2002 Metro Atlantic Athletic Conference baseball tournament
- Teams: 4
- Format: Double-elimination
- Finals site: Dutchess Stadium; Wappingers Falls, NY;
- Champions: Marist (3rd title)
- Winning coach: John Szefc (3rd title)
- MVP: Mike Sidoti (Marist)

= 2002 Metro Atlantic Athletic Conference baseball tournament =

The 2002 Metro Atlantic Athletic Conference baseball tournament took place from May 23 through 25, 2002. The top four regular season finishers of the league's teams met in the double-elimination tournament held at Dutchess Stadium in Wappingers Falls, New York. won their third consecutive (and third overall) tournament championship and earned the conference's automatic bid to the 2002 NCAA Division I baseball tournament.

== Seeding ==
The top four teams were seeded one through four based on their conference winning percentage. They then played a double-elimination tournament.
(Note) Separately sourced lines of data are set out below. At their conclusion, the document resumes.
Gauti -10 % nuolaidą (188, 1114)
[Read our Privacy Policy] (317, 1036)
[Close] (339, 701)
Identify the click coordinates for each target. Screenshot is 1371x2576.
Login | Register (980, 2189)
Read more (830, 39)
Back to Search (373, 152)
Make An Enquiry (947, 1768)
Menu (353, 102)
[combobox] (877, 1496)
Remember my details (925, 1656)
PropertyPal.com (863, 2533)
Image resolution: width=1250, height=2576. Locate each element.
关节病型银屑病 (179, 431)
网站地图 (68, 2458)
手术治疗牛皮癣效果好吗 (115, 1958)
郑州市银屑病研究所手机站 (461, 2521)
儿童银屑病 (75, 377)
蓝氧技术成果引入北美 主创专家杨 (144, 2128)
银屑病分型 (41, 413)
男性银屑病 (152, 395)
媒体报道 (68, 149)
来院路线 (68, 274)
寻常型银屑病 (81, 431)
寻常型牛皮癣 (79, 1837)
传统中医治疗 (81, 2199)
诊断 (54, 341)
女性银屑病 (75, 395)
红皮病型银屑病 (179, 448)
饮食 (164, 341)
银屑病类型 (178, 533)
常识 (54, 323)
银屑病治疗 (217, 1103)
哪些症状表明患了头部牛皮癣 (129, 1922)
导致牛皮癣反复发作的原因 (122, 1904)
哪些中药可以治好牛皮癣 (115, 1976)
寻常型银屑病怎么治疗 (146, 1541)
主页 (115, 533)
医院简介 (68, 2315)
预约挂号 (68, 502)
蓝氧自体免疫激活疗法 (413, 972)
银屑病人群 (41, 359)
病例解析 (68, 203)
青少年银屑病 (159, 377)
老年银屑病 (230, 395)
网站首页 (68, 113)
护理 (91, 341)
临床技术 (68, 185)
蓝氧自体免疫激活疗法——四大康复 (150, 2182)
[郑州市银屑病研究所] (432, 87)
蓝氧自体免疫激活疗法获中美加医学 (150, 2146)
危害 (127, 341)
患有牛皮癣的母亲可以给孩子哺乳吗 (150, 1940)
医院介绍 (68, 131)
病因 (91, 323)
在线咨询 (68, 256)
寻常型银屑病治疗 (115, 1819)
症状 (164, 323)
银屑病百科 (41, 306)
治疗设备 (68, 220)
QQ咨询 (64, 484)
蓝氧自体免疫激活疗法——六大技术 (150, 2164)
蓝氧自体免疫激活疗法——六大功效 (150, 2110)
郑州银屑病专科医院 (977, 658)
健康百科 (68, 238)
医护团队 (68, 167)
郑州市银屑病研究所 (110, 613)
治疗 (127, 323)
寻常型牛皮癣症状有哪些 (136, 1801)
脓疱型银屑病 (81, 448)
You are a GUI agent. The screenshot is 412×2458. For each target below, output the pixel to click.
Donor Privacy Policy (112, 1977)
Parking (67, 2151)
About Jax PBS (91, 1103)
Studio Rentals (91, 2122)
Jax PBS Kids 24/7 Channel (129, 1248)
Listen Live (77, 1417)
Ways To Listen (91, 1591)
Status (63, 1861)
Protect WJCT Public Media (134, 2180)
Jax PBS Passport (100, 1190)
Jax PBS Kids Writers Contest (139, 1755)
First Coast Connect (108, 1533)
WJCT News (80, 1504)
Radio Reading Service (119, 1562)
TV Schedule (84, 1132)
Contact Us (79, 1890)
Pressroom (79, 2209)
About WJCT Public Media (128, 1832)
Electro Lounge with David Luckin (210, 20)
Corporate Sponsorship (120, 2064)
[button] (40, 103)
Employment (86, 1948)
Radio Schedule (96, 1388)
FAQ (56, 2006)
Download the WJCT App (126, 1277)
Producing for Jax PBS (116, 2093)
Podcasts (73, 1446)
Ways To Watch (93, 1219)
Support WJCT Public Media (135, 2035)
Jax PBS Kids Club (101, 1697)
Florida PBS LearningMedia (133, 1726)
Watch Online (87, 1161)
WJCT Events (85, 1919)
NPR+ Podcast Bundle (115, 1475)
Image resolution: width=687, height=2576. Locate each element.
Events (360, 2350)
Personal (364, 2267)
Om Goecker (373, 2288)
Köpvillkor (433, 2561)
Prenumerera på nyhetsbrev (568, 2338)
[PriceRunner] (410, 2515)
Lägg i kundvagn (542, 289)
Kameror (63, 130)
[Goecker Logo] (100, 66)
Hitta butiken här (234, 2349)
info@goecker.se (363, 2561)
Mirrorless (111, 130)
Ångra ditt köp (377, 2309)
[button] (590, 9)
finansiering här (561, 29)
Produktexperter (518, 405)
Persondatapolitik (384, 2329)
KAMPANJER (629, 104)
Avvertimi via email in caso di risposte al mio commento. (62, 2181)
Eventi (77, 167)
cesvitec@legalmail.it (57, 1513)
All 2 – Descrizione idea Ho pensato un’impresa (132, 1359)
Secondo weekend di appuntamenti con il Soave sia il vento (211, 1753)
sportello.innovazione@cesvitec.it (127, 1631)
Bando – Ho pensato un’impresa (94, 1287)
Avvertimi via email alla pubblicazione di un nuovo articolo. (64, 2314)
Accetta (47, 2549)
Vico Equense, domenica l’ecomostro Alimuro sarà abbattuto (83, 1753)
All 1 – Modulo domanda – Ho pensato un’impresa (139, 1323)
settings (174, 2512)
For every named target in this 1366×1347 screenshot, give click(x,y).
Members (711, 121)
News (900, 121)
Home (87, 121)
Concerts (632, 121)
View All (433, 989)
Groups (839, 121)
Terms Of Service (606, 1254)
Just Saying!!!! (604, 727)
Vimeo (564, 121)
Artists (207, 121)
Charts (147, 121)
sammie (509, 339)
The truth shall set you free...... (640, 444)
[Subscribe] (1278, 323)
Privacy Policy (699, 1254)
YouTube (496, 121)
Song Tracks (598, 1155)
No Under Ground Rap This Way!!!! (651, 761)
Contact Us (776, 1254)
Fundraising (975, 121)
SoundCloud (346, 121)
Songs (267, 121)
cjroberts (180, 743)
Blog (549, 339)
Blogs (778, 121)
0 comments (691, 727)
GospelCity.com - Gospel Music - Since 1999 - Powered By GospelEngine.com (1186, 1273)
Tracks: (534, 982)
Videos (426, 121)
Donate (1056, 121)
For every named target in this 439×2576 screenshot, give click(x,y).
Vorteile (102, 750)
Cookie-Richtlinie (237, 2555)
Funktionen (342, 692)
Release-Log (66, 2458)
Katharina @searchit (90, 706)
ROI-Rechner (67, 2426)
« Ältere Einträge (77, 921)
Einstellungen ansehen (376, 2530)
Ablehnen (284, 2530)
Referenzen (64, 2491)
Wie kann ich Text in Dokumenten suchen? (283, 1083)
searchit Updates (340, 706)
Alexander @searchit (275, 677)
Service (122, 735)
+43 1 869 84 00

| Team | W | L | PCT | GB | Seed |
|---|---|---|---|---|---|
| Marist | 22 | 5 | .815 | – | 1 |
| Le Moyne | 19 | 7 | .792 | 2.5 | 2 |
| Siena | 17 | 9 | .654 | 4.5 | 3 |
| Rider | 17 | 10 | .630 | 5 | 4 |
| Manhattan | 16 | 11 | .593 | 6 | – |
| Fairfield | 12 | 15 | .444 | 10 | – |
| Iona | 10 | 16 | .385 | 11.5 | – |
| Niagara | 9 | 17 | .346 | 12.5 | – |
| Saint Peter's | 7 | 18 | .280 | 14 | – |
| Canisius | 3 | 24 | .111 | 19 | – |

== All-Tournament Team ==
The following players were named to the All-Tournament Team.

| Name | School |
|---|---|
| Tim Allen | Marist |
| Anthony Aquilino | Le Moyne |
| Anthony Bocchino | Marist |
| Brad Cook | Marist |
| Mark Fisher | Rider |
| Ryan Flinn | Siena |
| Casey Long | Rider |
| John McGorty | Marist |
| Bryan Merrigan | Rider |
| Scott Rich | Rider |

=== Most Valuable Player ===
Mike Sidoti was named Tournament Most Valuable Player. Sidoti batted .417 with 5 RBI for the Tournament, including a 2–5, 3 RBI performance in the final.